ESA: European Mars Lander Crash Caused By 1-Second Glitch (space.com)
An anonymous reader quotes a report from Space.com: The European Space Agency (ESA) on Nov. 23 said its Schiaparelli lander's crash landing on Mars on Oct. 19 followed an unexplained saturation of its inertial measurement unit (IMU), which delivered bad data to the lander's computer and forced a premature release of its parachute. Polluted by the IMU data, the lander's computer apparently thought it had either already landed or was just about to land. The parachute system was released, the braking thrusters were fired only briefly and the on-ground systems were activated. Instead of being on the ground, Schiaparelli was still 2.3 miles (3.7 kilometers) above the Mars surface. It crashed, but not before delivering what ESA officials say is a wealth of data on entry into the Mars atmosphere, the functioning and release of the heat shield and the deployment of the parachute -- all of which went according to plan. In its Nov. 23 statement, ESA said the saturation reading from Schiaparelli's inertial measurement unit lasted only a second but was enough to play havoc with the navigation system. ESA said the sequence of events "has been clearly reproduced in computer simulations of the control system's response to the erroneous information." ESA's director of human spaceflight and robotic exploration, David Parker, said in a statement that ExoMars teams are still sifting through the voluminous data harvest from the Schiaparelli mission, and that an external, independent board of inquiry, now being created, would release a final report in early 2017.
Man, if I had a nickel for every time some kind of sensory saturation forced a premature release...
I've calculated my velocity with such exquisite precision that I have no idea where I am.
They're blaiming lag?
https://en.wikipedia.org/wiki/...
How in hell did they test their Kalman filter to allow such bad data to reach the decision logic? (I assume they used one.)
Government cannot make man richer, but it can make him poorer. - Ludwig von Mises
Overflows and bad data problems happened to ESA before.
"Obligatory" Dark Star reference.
When the altitude stops changing for a whole second the filter is going to have to be a long one! And that ain't desirable for responsive control.
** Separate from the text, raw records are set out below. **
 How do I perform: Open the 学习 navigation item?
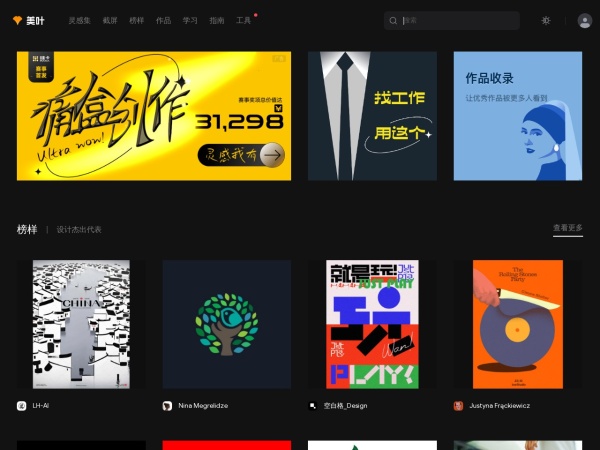point(190,20)
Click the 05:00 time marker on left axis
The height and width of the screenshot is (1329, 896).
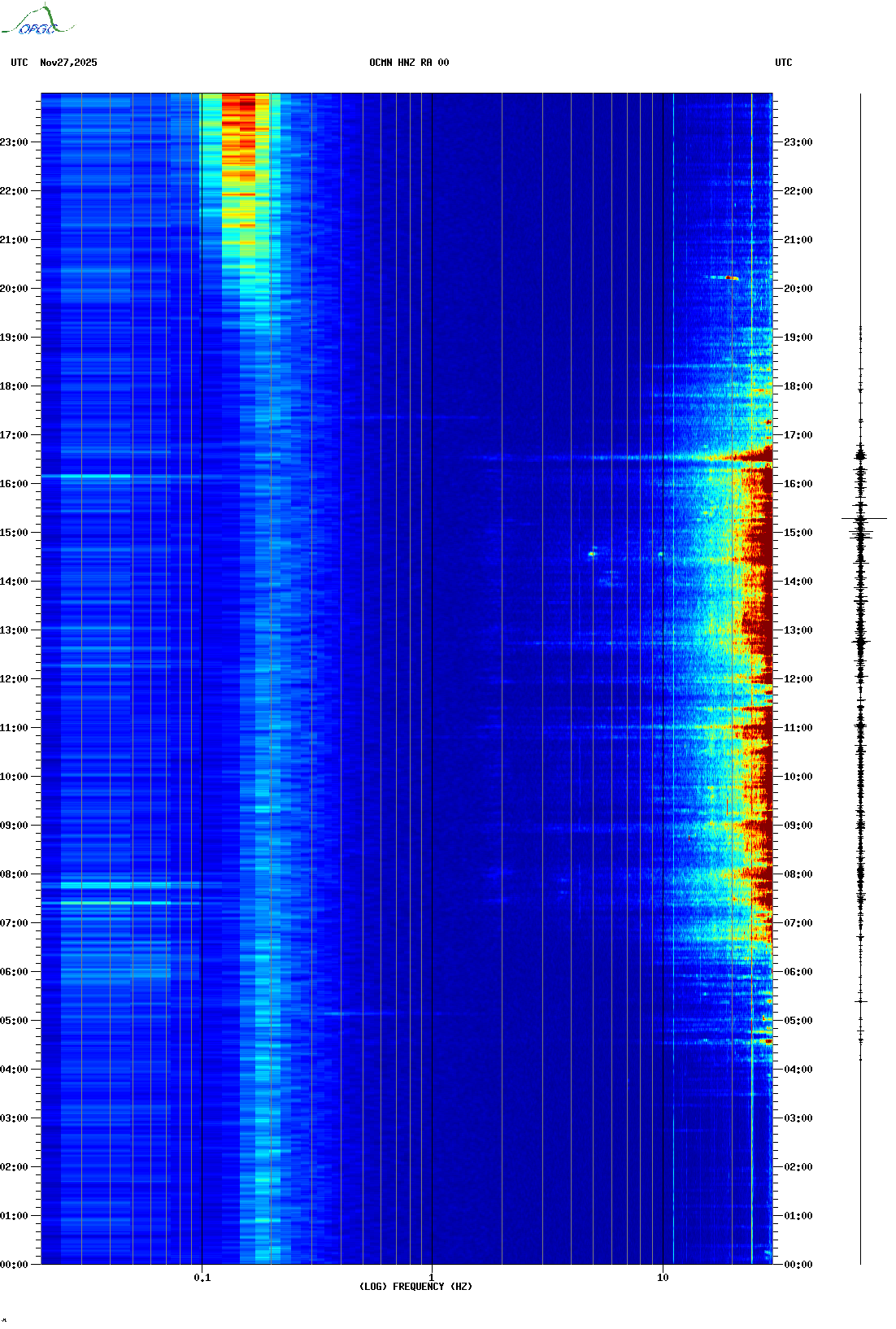coord(14,1021)
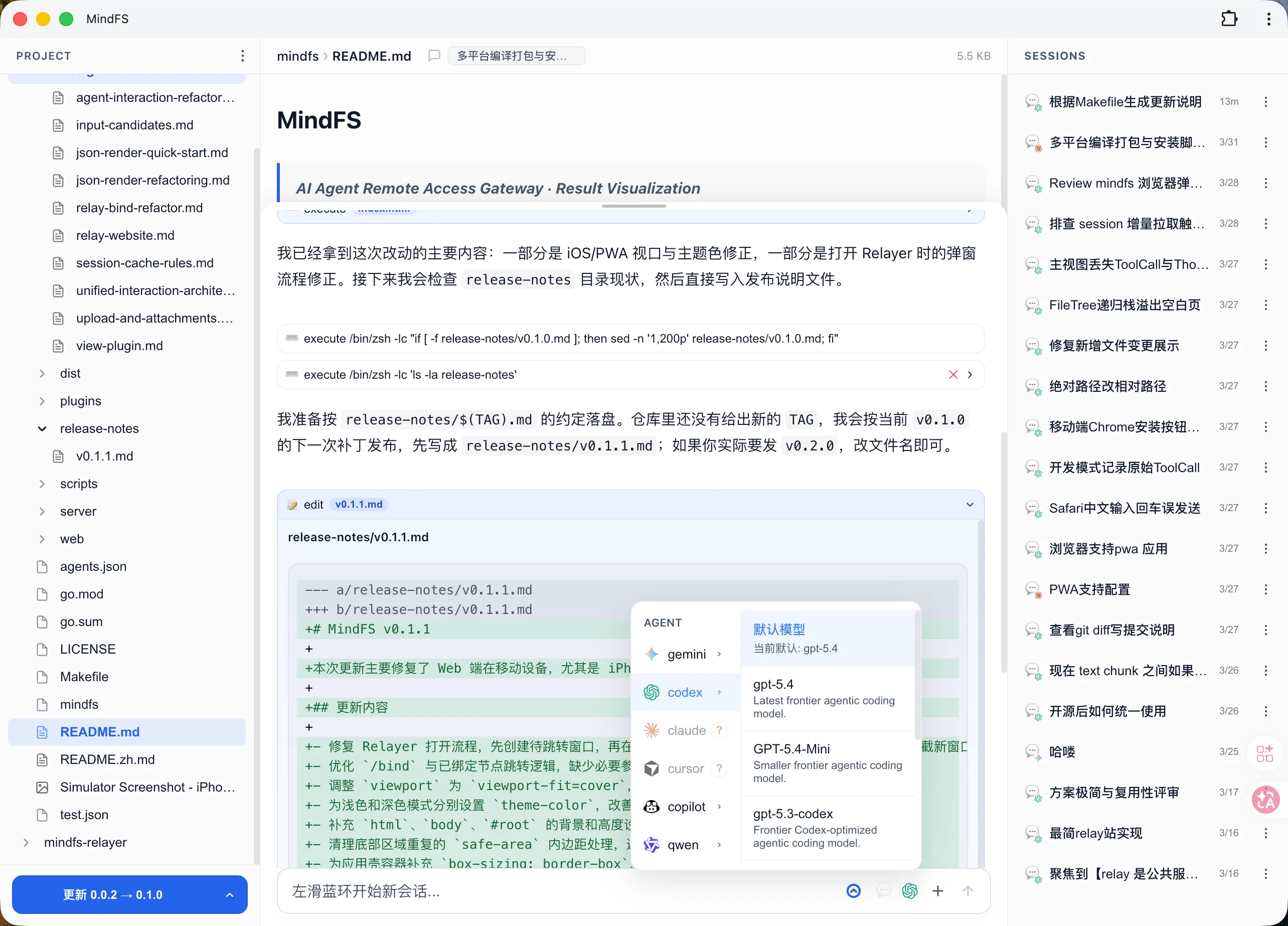
Task: Cancel the 'ls -la release-notes' command with the X
Action: 952,374
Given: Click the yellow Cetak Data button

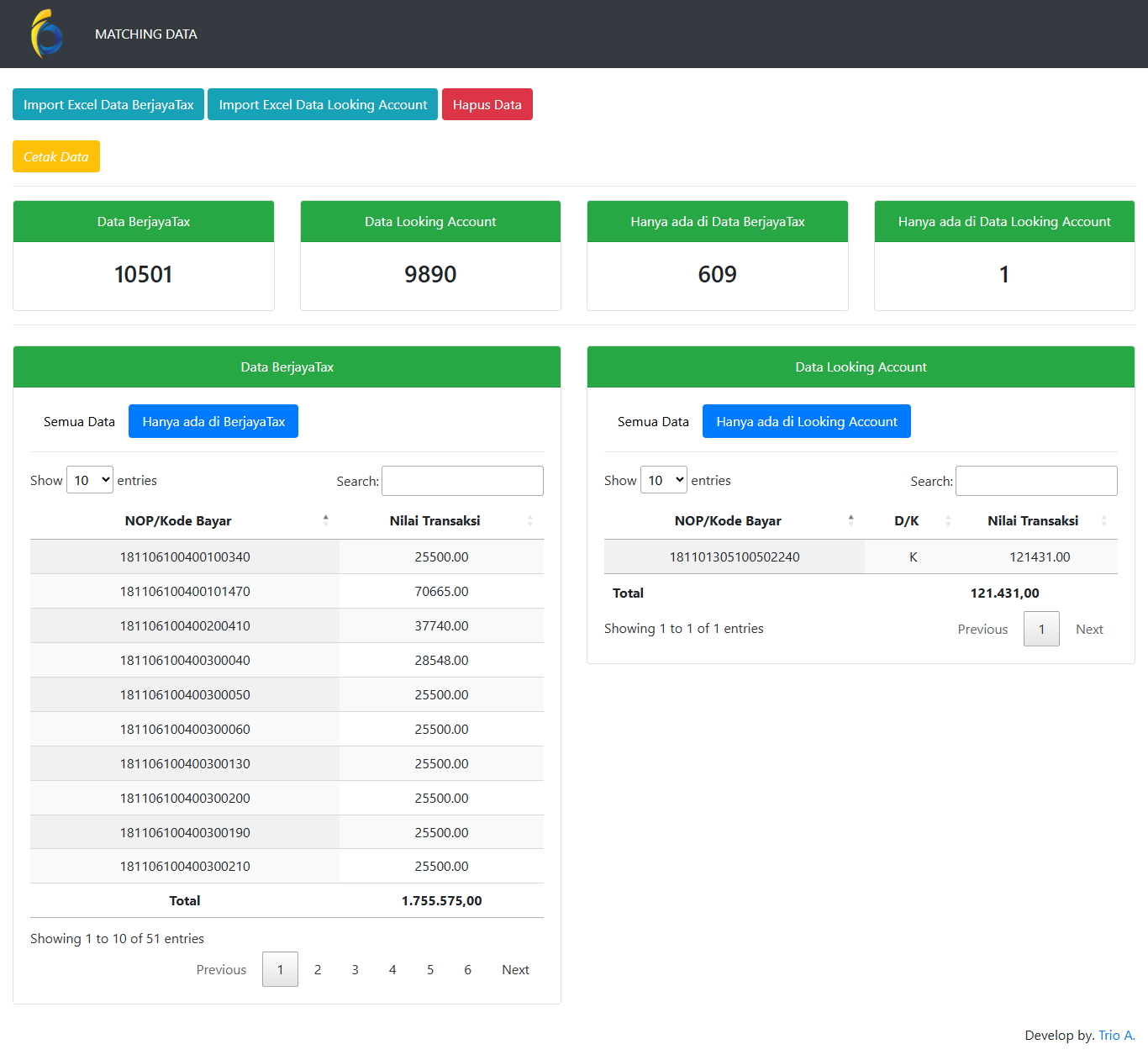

The real question is how could the sensory processor have overloaded in the first place? My money is on simple [b]code bloat[/b]. Ie: They used a bunch of generic libraries that use further libraries that use further libraries that use further libraries that use further libraries that use further libraries ...
So they didn't correlate the IMU data with ranging radar or even barometric altitude information so as to avoid this?
I know weight and volume are at a premium on such craft but a barometric sensor (even one capable of operating in Mars's rarefied atmosphere, is the size of a thumbnail and weighs just a fraction of a gram.
Sigh!
Should've used metric seconds.
systemd is Roko's Basilisk.
> ...control software spat an Ada stack trace over a line...
Eh, no. The failure of the INS's control software caused the INS to send diagnostic data (rather than sensor data) to the control systems, which then did what they _thought_ they were being commanded to do.
None of the code in the system was modified in flight.
"[T]he erroneous information generated an estimated altitude that was negative," ESA said.
Which resulted in an actual altitude that was negative.
I wonder whether making the source code of these probes available to the public, for vetting would help spot bugs like these? I am also curious whether releasing the code would be problematic for any reason?
Jumpstart the tartan drive.
And then, what? Should it take an "instantenous" decision about what to do next?
So say they're doing some kind of weighted average of an altitude computation from the inertial navigation unit and an altitude computation from the doppler radar altimeter.
They should have some code in there saying: If these two values that we're averaging are wildly off from each other, let's not take the average. Instead, let's go into some exception handling code which uses some kind of heuristic (and a little time perhaps) to determine which of the two instruments should become the solely trusted source of the altitude value.
Sounds like a lack of hazard analysis / fault tree analysis and or fault-tolerant design in the design process.
Where are we going and why are we in a handbasket?